04:39 Parce que ça, c'est un truc qu'on dit pas,
04:41 mais il y a beaucoup de femmes qui pensent ça.
04:43 Parce que moi, la plupart de mes copines qui ont avorté,
04:45 leur grande peur, c'est "Vu que j'ai avorté,
04:47 peut-être que j'aurai plus d'enfant, maintenant".
04:48 Comme s'il y avait une sanction par rapport à ce qui s'est passé.
04:51 "On va me punir pour ce que j'ai fait.
04:53 Le destin ou le karma va m'attraper.
04:55 Écoute, tu pouvais, tu voulais pas, t'auras plus du tout".
04:58 C'est vraiment une pensée qui nous travaille beaucoup, je le sais.
05:01 Je pense que si le corps médical, depuis ma généraliste
05:04 jusqu'à les prises de rendez-vous,
05:06 s'était comporté de la manière à me faire comprendre
05:08 qu'il y avait deux options possibles,
05:10 je pense que j'aurais été plus à l'aise avec ma décision.
05:12 Peut-être que cet état dépressif aurait duré moins longtemps.
05:15 Même au niveau de ma culpabilité, peut-être que j'en aurais pas eu autant.
05:18 Moi, je trouve que c'est délicat quand même de dire à des gens
05:20 "Félicitations, on sait pas dans quel contexte s'est passée cette grossesse.
05:24 Quand tu partages pas cet enthousiasme, tu culpabilises".
05:26 Là, ça va mieux, ça va beaucoup mieux.

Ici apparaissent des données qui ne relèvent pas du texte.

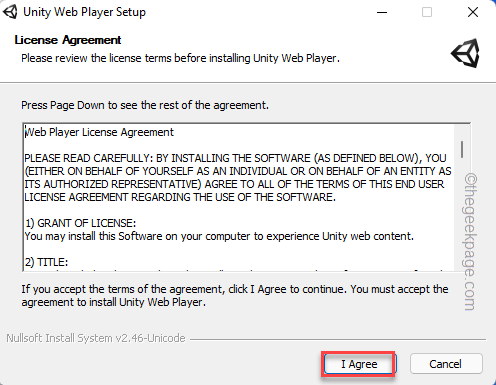Click the 'Unity Web Player Setup' title text

[x=84, y=12]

05:28 Mon copain m'a beaucoup aidée.
05:30 Alors, le message que j'aimerais faire passer,
05:32 c'est surtout aux jeunes filles qui se font avorter,
05:35 il faut pas en avoir honte de cette décision.
05:37 Il faut pas culpabiliser.
05:38 Toujours se sentir bien dans ses baskets par rapport à ce qu'on fait,
05:41 parce que c'est un droit.
05:42 Si t'as le droit de le faire jusqu'à ce délai-là,
05:45 c'est parce que le cerveau n'est pas formé,
05:48 c'est pas encore un être comme défini dans la Constitution ou dans la loi.
05:52 Donc, il faut vraiment garder les pieds sur terre.
05:55 Si on a le droit de le faire, c'est que c'est OK.
05:57 C'est légitime, vous avez le droit et personne peut vous juger pour ça.